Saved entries
---+---

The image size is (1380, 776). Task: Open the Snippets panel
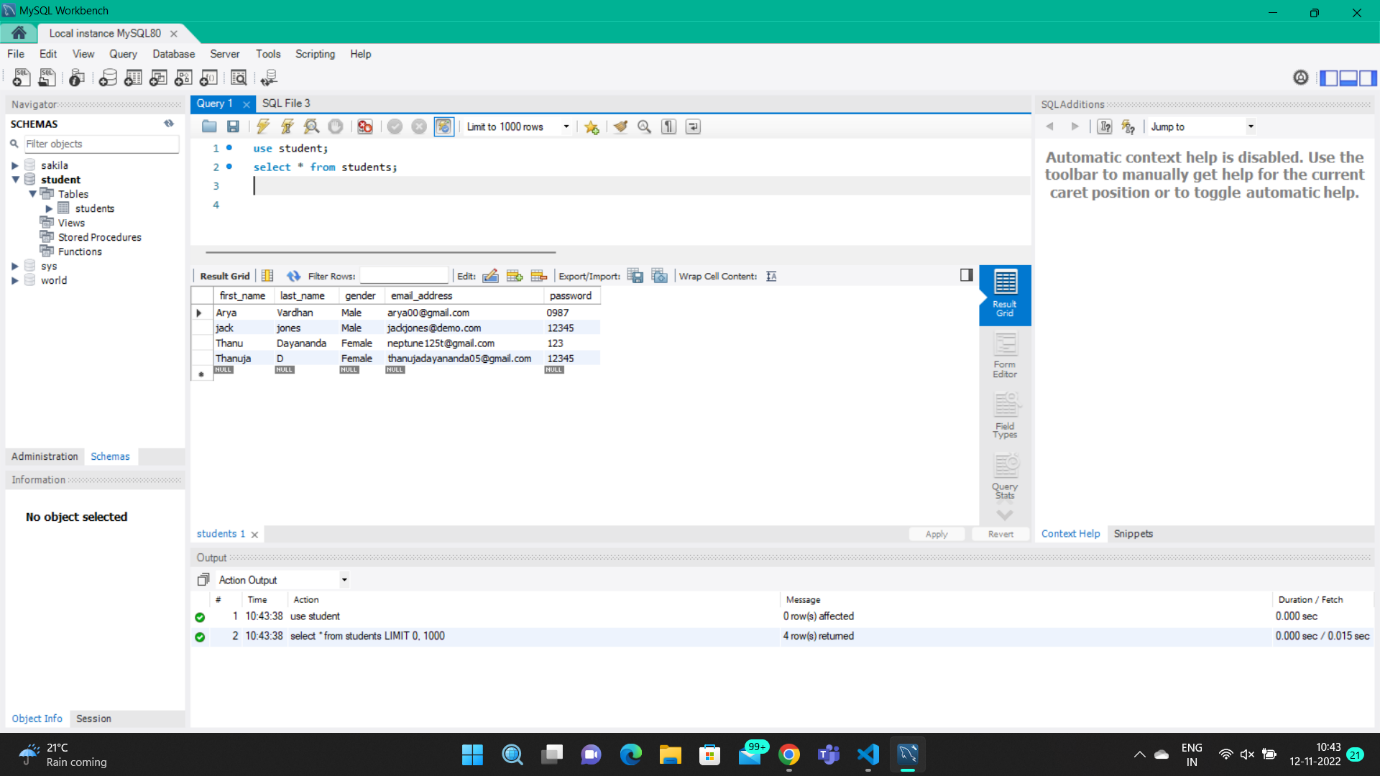coord(1133,533)
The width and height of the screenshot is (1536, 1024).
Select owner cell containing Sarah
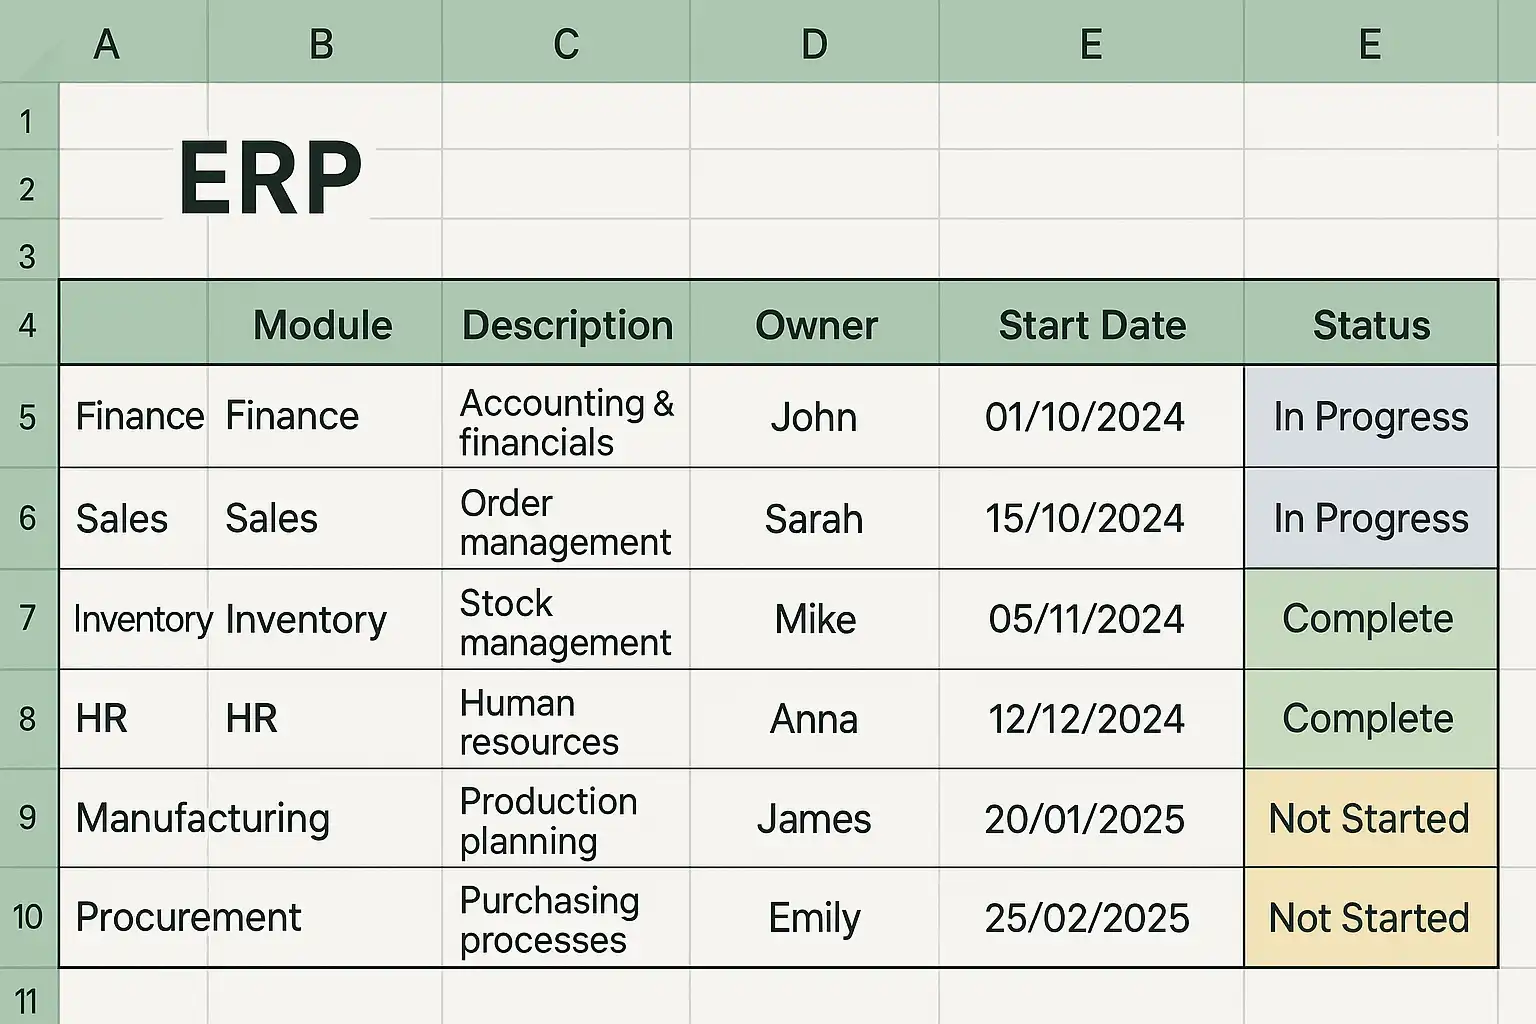pos(814,519)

---+---

▸ Task description: Every record above must be printed exactly, except for its images.

▸ Answer space:
The image size is (1380, 776). Task: Open the Snippets panel
coord(1133,533)
The width and height of the screenshot is (1536, 1024).
Select owner cell containing Sarah
pos(814,519)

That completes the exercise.